**Task requirements**
Can you transcribe every record below exactly as it appears?

**Input data**

▽

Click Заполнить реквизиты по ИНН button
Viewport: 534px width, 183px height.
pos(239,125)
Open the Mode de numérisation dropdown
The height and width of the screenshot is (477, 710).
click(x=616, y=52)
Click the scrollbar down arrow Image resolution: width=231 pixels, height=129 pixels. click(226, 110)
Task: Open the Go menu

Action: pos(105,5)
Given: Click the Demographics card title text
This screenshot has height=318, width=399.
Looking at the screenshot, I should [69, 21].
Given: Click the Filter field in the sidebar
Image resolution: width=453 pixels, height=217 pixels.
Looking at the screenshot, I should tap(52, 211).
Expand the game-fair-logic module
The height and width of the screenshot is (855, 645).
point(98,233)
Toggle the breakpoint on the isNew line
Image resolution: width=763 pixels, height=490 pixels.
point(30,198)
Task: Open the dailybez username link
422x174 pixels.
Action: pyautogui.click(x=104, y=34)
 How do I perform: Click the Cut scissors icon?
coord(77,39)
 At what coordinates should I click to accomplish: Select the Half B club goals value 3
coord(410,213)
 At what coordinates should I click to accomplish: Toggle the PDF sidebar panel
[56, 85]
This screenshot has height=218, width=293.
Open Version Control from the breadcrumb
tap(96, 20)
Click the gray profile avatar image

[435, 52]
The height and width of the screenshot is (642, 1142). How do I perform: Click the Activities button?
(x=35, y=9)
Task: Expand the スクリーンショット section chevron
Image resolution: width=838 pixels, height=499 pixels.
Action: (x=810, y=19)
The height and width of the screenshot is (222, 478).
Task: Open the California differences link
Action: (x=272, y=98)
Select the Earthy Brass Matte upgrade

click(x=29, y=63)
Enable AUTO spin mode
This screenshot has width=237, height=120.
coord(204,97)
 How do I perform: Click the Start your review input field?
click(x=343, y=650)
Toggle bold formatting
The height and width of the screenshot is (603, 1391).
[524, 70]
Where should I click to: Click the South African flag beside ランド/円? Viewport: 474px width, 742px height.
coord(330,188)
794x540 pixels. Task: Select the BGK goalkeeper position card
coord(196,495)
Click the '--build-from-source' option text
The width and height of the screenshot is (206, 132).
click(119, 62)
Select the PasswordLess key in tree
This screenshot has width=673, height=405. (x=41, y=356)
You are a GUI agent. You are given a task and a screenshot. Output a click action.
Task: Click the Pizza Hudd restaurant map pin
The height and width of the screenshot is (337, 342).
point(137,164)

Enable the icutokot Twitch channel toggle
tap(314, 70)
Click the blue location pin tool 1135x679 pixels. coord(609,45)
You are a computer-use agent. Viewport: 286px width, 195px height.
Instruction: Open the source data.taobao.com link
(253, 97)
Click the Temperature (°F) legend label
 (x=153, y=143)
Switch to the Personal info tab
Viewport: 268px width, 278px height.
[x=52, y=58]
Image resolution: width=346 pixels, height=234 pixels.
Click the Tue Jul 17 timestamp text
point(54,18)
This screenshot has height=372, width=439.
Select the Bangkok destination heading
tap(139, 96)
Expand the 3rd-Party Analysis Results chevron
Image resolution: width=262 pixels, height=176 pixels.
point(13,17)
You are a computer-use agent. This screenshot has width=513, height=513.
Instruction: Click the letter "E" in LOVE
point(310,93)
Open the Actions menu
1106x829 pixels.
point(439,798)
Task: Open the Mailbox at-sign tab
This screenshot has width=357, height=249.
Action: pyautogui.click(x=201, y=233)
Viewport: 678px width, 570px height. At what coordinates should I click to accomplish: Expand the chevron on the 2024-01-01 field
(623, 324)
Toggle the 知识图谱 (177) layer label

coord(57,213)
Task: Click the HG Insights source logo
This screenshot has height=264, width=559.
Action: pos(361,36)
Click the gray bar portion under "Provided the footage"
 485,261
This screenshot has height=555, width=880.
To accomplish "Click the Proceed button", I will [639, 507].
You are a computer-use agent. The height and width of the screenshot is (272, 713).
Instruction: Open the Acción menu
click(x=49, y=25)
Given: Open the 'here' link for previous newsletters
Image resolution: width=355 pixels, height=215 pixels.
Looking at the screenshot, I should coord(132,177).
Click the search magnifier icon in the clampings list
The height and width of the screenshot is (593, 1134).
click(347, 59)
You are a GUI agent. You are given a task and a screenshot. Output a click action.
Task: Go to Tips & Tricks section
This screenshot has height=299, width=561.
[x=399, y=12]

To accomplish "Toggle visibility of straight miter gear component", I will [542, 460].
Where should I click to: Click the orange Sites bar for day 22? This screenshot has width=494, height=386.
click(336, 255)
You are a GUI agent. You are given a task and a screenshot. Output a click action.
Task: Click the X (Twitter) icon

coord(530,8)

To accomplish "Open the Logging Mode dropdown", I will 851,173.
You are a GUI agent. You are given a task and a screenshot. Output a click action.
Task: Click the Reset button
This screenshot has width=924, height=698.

△

**Written answer**
Click Заполнить реквизиты по ИНН button
Viewport: 534px width, 183px height.
pos(239,125)
Open the Mode de numérisation dropdown
The height and width of the screenshot is (477, 710).
click(x=616, y=52)
Click the scrollbar down arrow Image resolution: width=231 pixels, height=129 pixels. click(226, 110)
Task: Open the Go menu

Action: pos(105,5)
Given: Click the Demographics card title text
This screenshot has height=318, width=399.
Looking at the screenshot, I should [69, 21].
Given: Click the Filter field in the sidebar
Image resolution: width=453 pixels, height=217 pixels.
Looking at the screenshot, I should tap(52, 211).
Expand the game-fair-logic module
The height and width of the screenshot is (855, 645).
point(98,233)
Toggle the breakpoint on the isNew line
Image resolution: width=763 pixels, height=490 pixels.
point(30,198)
Task: Open the dailybez username link
422x174 pixels.
Action: pyautogui.click(x=104, y=34)
 How do I perform: Click the Cut scissors icon?
coord(77,39)
 At what coordinates should I click to accomplish: Select the Half B club goals value 3
coord(410,213)
 At what coordinates should I click to accomplish: Toggle the PDF sidebar panel
[56, 85]
This screenshot has height=218, width=293.
Open Version Control from the breadcrumb
tap(96, 20)
Click the gray profile avatar image

[435, 52]
The height and width of the screenshot is (642, 1142). How do I perform: Click the Activities button?
(x=35, y=9)
Task: Expand the スクリーンショット section chevron
Image resolution: width=838 pixels, height=499 pixels.
Action: (x=810, y=19)
The height and width of the screenshot is (222, 478).
Task: Open the California differences link
Action: (x=272, y=98)
Select the Earthy Brass Matte upgrade

click(x=29, y=63)
Enable AUTO spin mode
This screenshot has width=237, height=120.
coord(204,97)
 How do I perform: Click the Start your review input field?
click(x=343, y=650)
Toggle bold formatting
The height and width of the screenshot is (603, 1391).
[524, 70]
Where should I click to: Click the South African flag beside ランド/円? Viewport: 474px width, 742px height.
coord(330,188)
794x540 pixels. Task: Select the BGK goalkeeper position card
coord(196,495)
Click the '--build-from-source' option text
The width and height of the screenshot is (206, 132).
click(119, 62)
Select the PasswordLess key in tree
This screenshot has width=673, height=405. (x=41, y=356)
You are a GUI agent. You are given a task and a screenshot. Output a click action.
Task: Click the Pizza Hudd restaurant map pin
The height and width of the screenshot is (337, 342).
point(137,164)

Enable the icutokot Twitch channel toggle
tap(314, 70)
Click the blue location pin tool 1135x679 pixels. coord(609,45)
You are a computer-use agent. Viewport: 286px width, 195px height.
Instruction: Open the source data.taobao.com link
(253, 97)
Click the Temperature (°F) legend label
 (x=153, y=143)
Switch to the Personal info tab
Viewport: 268px width, 278px height.
[x=52, y=58]
Image resolution: width=346 pixels, height=234 pixels.
Click the Tue Jul 17 timestamp text
point(54,18)
This screenshot has height=372, width=439.
Select the Bangkok destination heading
tap(139, 96)
Expand the 3rd-Party Analysis Results chevron
Image resolution: width=262 pixels, height=176 pixels.
point(13,17)
You are a computer-use agent. This screenshot has width=513, height=513.
Instruction: Click the letter "E" in LOVE
point(310,93)
Open the Actions menu
1106x829 pixels.
point(439,798)
Task: Open the Mailbox at-sign tab
This screenshot has width=357, height=249.
Action: pyautogui.click(x=201, y=233)
Viewport: 678px width, 570px height. At what coordinates should I click to accomplish: Expand the chevron on the 2024-01-01 field
(623, 324)
Toggle the 知识图谱 (177) layer label

coord(57,213)
Task: Click the HG Insights source logo
This screenshot has height=264, width=559.
Action: pos(361,36)
Click the gray bar portion under "Provided the footage"
 485,261
This screenshot has height=555, width=880.
To accomplish "Click the Proceed button", I will [639, 507].
You are a computer-use agent. The height and width of the screenshot is (272, 713).
Instruction: Open the Acción menu
click(x=49, y=25)
Given: Open the 'here' link for previous newsletters
Image resolution: width=355 pixels, height=215 pixels.
Looking at the screenshot, I should coord(132,177).
Click the search magnifier icon in the clampings list
The height and width of the screenshot is (593, 1134).
click(347, 59)
You are a GUI agent. You are given a task and a screenshot. Output a click action.
Task: Go to Tips & Tricks section
This screenshot has height=299, width=561.
[x=399, y=12]

To accomplish "Toggle visibility of straight miter gear component", I will [542, 460].
Where should I click to: Click the orange Sites bar for day 22? This screenshot has width=494, height=386.
click(336, 255)
You are a GUI agent. You are given a task and a screenshot. Output a click action.
Task: Click the X (Twitter) icon

coord(530,8)

To accomplish "Open the Logging Mode dropdown", I will 851,173.
You are a GUI agent. You are given a task and a screenshot. Output a click action.
Task: Click the Reset button
This screenshot has width=924, height=698.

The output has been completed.